- Every 12 minutes, a woman in this country dies of breast cancer.
- Roughly every two hours, a woman dies of cervical cancer.
- Women from all cultural and economic groups develop breast and cervical cancer, but
- Survival rates for these cancers are directly related to socioeconomic status.
- Poor women are diagnosed later, receive less care, and die sooner.
While mammography and pap smears have demonstrated great success in identifying cancer in earlier, more treatable stages, these effective screening tools remain underused today. Too many women still die from breast and cervical cancer that could have been treated early as a result of timely detection.
To help physicians, physicians assistants, nurses, and nurse practitioners develop the skills they need to encourage women to be screened for breast and cervical cancer and to educate patients about risk factors, EDC and Dartmouth Medical School have developed a continuing education curriculum for health care professionals. Funded by the Centers for Disease Control and Prevention, Building Partnerships for Breast and Cervical Cancer Risk Management addresses many of the barriers that keep women, particularly poor and minority women, from preventive care.
Barriers to effective prevention range from infrequent office visits and financial constraints to anxiety and cultural preconceptions about disease. For instance, “in many cultures, values with respect to modesty and sexuality, especially for unmarried women, may partly account for a lack of attention to breast health,” explains Melanie Adler, a researcher on the project. In other communities the fear of pain or radiation may prevent women from getting the screenings they need. In addition, financial insecurity, lack of health insurance, and fragmented medical services can all contribute to a woman’s reluctance to pursue preventive care.
The recommendation of a doctor or nurse is often the most powerful factor in overcoming patient reluctance.

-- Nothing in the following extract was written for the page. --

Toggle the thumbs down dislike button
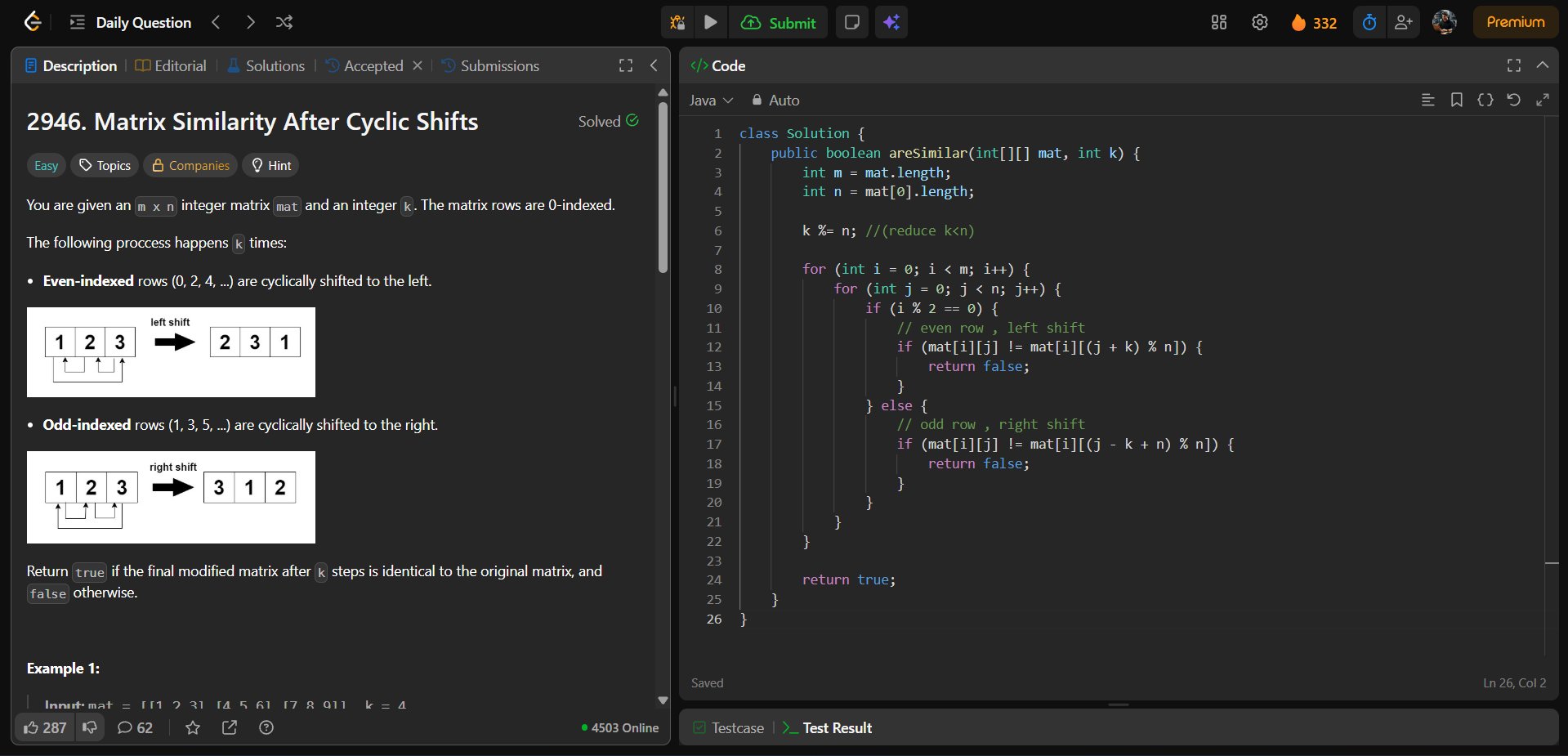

But primary care providers themselves are too often ineffective advocates for these important procedures. Tight office schedules, concerns about the cost of mammography for poor patients, and misinformation about risk factors can prevent a doctor from recommending screening procedures when they are appropriate. In addition, Adler explains, “doctors who only see patients for acute conditions may be more likely to feel the press of time and to put off conversations about the importance of breast and cervical cancer screenings.”
Building Partnerships addresses many of these challenges by combining current clinical information and screening guidelines with strategies for effective interviewing and counseling procedures. The curriculum takes a case-based approach to building the communication skills of health care providers. With print, slide, and video material, it models effective patient-provider interactions designed to help primary care providers gather relevant data, offer appropriate support and response to their patients’ concerns, and educate patients about cancer risks and screening issues. The curriculum is modular and designed to fit into ongoing teaching and continuing education programs at hospitals and clinics. It can be used in both small and large group settings.